Okay, so what about post-processing effects? Here, you may have two buffers instead of one for the active framebuffer, as you have both the one you're reading from and also the one you're writing to. Once you're done writing to the next one, you can probably scrap the previous one. So that basically adds an extra framebuffer worth of data, and now you're at around 250 MB in our Eyefinity setup with three 2560x1600 monitors. Maybe you actually do need a few textures that you've rendered to simultaneously, so you can push it to 300 MB or 400 MB.
There's also SSAA, which greatly increases the effective resolution that you render to. If you're using 4x SSAA, that quadruples your number of pixels for the active framebuffer and depth buffer, though it won't affect the video memory usage of other completed framebuffers. But still, with an Eyefinity setup of three 2560 x 1600 monitors at 4x SSAA, you're a bit under 600 MB used for your framebuffers and depth buffer. And that, of course, is a very outlandish situation that few people will ever see. Drop down to a single 2560 x 1600 monitor, which is still much higher than most gamers use, and you're under 200 MB of video memory usage for framebuffers and a depth buffer, even at 4x SSAA.
Now, you can see why this would be a big issue if you're choosing between a 256 MB card and a 512 MB card at modern resolutions and settings. For that matter, you can see why AMD and Nvidia didn't do SSAA in drivers until recently, when 1 GB cards were common. And why they didn't try to get you to spread a game window across three monitors until recently, either.

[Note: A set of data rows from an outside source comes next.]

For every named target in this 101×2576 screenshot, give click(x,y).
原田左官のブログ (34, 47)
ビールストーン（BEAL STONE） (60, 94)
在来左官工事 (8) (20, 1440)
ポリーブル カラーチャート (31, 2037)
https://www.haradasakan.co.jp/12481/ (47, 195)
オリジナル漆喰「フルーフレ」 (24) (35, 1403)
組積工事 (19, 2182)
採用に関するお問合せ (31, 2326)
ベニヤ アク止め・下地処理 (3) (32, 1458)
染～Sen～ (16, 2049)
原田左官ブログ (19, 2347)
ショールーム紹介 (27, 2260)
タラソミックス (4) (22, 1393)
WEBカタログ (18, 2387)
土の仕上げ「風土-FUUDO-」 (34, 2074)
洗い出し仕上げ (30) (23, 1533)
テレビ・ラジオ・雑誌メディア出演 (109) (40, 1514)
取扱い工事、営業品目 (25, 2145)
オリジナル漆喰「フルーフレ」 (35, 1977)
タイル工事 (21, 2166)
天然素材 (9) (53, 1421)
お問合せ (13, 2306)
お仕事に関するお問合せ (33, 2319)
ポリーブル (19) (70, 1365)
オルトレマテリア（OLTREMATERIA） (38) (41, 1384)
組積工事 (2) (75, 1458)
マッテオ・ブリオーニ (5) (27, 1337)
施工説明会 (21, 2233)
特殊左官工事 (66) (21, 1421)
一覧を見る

But if you're choosing between a 1 GB card and a 2 GB card? Even 2560 x 1600 isn't large enough that 1 GB of video memory is likely to be problematic. If you're deciding between a 2 GB card and a 4 GB card, your monitor resolution barely matters, even if you're using Eyefinity or Nvidia surround, a 2560 x 1600 monitor, or eventually, a 3840 x 2160 ("4K x 2K") monitor.
That's not to say that you'll never have any use for more than 2 GB of video memory. Buffering textures in video memory can take almost arbitrarily large amounts of space, simply by keeping the textures available for objects that are increasingly far away from you. That provides very mild benefits beyond a certain point, though. Higher resolution textures can offer a real graphical benefit to users, but that creates the question of where those higher resolution textures will come from--or more pointedly, how much space you want a game installation to use, and how long you want it to take to download the game.
But one should be realistic about the benefits of enormous amounts of video memory. Your monitor resolution, no matter what it is, does not justify thinking that 2 GB of video memory won't be enough, nor will it in the foreseeable future. Period.